Preparing Your FM Practice for Sale
The 24-month playbook for maximizing FM practice value is intensive but rewarding. Launch or grow a membership program with clear MRR reporting. Bring on at least one associate provider — NP, PA, or another physician — to prove the practice runs without you. Clean up any compliance grey areas, especially around lab markup, compounded medications, and IV protocols. Get professional financials prepared: three years of reviewed P&Ls, clean add-back schedules, and separate reporting for clinical, membership, supplement, and lab revenue.
Finally, start conversations with institutional buyers 12 months before you want to close. These processes take time, and the diligence is heavier than a typical small healthcare deal.
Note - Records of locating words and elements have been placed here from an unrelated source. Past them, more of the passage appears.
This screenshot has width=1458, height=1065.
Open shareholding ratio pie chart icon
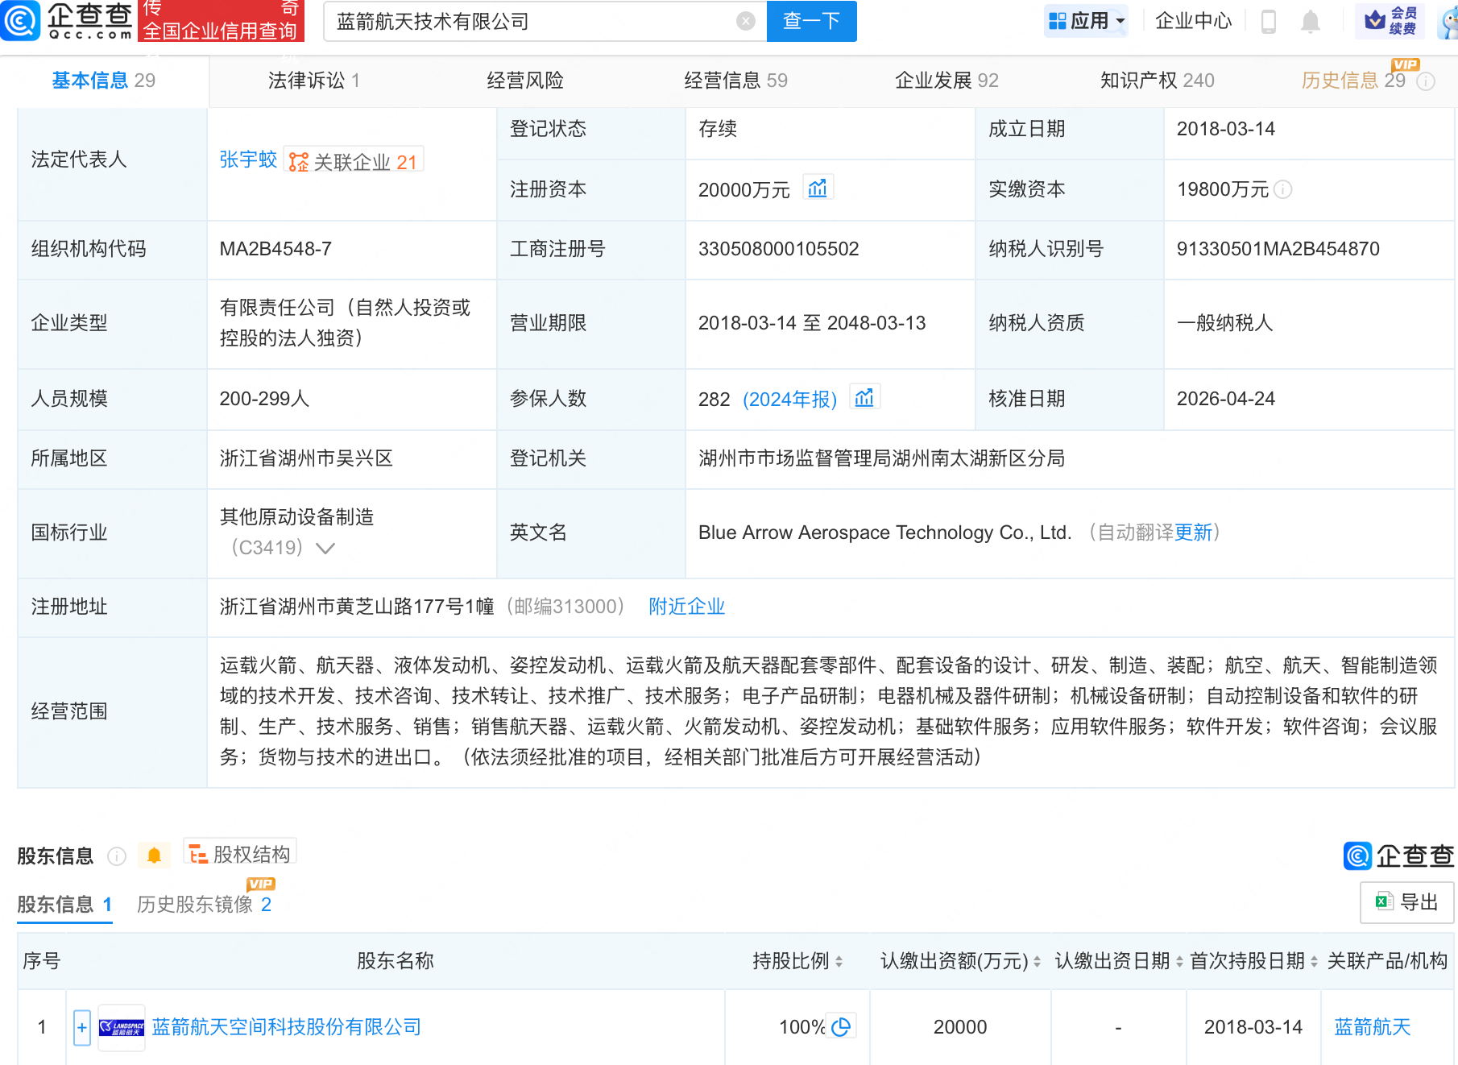coord(841,1027)
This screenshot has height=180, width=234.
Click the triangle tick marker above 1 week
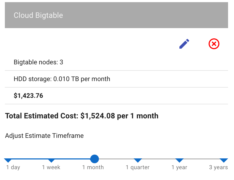[x=51, y=161]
But the payoff is real — I've seen FM practices sell for 40-60% more through a competitive process than through a negotiated sale to the first interested buyer.
The Bottom Line
Functional medicine is the highest-multiple category in small healthcare because the business model is genuinely differentiated: cash-pay, recurring through memberships, high patient lifetime value, meaningful ancillary revenue, and a growing institutional buyer pool. A $1.5M FM practice with $450K SDE can reasonably sell for $1.6M-$2.2M, which is structurally higher than what any insurance-based primary care practice could achieve. Getting to the top of that range requires treating your practice as a business from day one and preparing it for sale years in advance.